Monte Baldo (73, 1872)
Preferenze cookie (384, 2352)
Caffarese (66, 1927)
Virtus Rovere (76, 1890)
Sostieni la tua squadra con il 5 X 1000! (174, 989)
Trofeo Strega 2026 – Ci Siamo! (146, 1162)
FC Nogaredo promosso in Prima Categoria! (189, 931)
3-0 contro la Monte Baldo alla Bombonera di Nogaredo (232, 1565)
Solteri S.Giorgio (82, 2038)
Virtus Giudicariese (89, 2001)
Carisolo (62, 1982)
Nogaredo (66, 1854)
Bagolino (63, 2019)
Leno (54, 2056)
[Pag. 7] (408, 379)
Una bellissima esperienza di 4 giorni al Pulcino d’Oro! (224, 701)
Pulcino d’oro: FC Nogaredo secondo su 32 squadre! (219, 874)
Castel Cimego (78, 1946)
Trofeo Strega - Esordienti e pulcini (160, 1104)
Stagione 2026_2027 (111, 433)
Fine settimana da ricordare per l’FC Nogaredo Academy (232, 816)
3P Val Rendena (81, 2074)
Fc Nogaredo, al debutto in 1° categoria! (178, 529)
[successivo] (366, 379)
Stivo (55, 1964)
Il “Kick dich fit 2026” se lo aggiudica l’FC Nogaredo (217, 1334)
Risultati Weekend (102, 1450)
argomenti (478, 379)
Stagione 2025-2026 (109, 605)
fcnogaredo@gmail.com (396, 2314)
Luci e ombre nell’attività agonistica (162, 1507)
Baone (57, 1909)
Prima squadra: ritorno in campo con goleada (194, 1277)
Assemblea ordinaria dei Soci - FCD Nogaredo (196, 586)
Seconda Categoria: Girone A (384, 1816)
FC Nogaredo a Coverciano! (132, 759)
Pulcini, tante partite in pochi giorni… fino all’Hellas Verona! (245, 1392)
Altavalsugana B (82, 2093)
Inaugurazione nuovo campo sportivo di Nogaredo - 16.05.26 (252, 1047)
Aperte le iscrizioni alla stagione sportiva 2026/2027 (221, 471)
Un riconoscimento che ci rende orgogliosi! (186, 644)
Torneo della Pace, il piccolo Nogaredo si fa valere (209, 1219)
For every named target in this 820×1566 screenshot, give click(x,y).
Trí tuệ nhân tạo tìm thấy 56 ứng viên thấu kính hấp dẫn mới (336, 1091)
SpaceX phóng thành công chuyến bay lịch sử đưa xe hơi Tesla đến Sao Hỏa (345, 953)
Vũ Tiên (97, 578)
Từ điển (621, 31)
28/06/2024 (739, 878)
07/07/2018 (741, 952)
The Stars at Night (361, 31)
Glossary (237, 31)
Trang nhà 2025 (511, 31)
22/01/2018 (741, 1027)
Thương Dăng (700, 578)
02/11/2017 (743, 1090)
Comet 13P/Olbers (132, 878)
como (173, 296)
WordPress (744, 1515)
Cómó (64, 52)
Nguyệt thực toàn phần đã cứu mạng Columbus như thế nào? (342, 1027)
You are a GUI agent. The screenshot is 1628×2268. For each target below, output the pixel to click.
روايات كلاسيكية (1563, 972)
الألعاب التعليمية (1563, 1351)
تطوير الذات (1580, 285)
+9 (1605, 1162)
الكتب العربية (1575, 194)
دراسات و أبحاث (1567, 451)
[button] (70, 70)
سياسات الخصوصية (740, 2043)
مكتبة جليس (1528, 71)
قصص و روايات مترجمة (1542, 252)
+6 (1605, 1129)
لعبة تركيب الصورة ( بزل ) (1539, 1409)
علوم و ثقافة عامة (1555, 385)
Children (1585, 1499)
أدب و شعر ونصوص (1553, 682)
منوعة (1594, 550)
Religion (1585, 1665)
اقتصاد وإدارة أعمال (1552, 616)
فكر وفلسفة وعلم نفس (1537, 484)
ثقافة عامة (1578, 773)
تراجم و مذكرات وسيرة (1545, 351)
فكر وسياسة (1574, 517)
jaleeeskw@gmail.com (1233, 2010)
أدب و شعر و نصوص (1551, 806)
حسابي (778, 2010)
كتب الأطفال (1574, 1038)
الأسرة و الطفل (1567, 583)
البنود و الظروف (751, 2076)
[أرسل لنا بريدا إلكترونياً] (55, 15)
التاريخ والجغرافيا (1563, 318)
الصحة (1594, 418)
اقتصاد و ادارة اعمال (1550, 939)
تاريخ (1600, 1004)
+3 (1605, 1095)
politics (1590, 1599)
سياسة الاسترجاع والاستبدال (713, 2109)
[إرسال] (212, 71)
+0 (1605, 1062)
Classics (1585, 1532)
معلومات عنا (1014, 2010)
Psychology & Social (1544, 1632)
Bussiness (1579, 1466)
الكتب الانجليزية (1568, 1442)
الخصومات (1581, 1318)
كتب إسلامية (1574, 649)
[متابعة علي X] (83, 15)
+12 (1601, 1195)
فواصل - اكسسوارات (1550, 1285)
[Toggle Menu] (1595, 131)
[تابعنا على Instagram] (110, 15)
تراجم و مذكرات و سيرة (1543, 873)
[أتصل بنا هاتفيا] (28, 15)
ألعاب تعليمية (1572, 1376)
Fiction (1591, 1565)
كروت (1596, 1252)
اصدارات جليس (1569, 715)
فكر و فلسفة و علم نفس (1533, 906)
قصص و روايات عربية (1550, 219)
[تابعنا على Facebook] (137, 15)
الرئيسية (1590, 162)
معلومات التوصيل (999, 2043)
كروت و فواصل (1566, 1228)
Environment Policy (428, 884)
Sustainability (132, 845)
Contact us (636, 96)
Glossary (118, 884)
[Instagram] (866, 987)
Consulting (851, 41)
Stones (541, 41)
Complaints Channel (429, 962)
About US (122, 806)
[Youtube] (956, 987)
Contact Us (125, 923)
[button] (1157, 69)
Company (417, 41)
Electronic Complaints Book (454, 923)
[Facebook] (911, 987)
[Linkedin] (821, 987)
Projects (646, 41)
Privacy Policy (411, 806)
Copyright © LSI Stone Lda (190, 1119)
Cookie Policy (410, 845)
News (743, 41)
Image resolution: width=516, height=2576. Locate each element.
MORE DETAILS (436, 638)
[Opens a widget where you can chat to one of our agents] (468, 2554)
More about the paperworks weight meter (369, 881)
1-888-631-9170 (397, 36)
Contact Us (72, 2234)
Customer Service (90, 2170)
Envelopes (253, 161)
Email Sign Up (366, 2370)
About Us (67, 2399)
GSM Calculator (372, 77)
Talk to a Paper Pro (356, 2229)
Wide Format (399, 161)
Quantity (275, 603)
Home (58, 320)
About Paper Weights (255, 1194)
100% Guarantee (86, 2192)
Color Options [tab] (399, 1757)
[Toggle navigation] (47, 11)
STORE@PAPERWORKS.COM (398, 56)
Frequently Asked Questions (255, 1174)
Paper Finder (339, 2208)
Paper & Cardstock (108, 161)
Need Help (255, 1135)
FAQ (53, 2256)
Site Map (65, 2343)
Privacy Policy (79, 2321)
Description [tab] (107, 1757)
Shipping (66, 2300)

▶ **What the task requires**
Pick out every line above that contains the word "Pulcino" and copy it.

▶ **Solution for this problem**
Una bellissima esperienza di 4 giorni al Pulcino d’Oro! (224, 701)
Pulcino d’oro: FC Nogaredo secondo su 32 squadre! (219, 874)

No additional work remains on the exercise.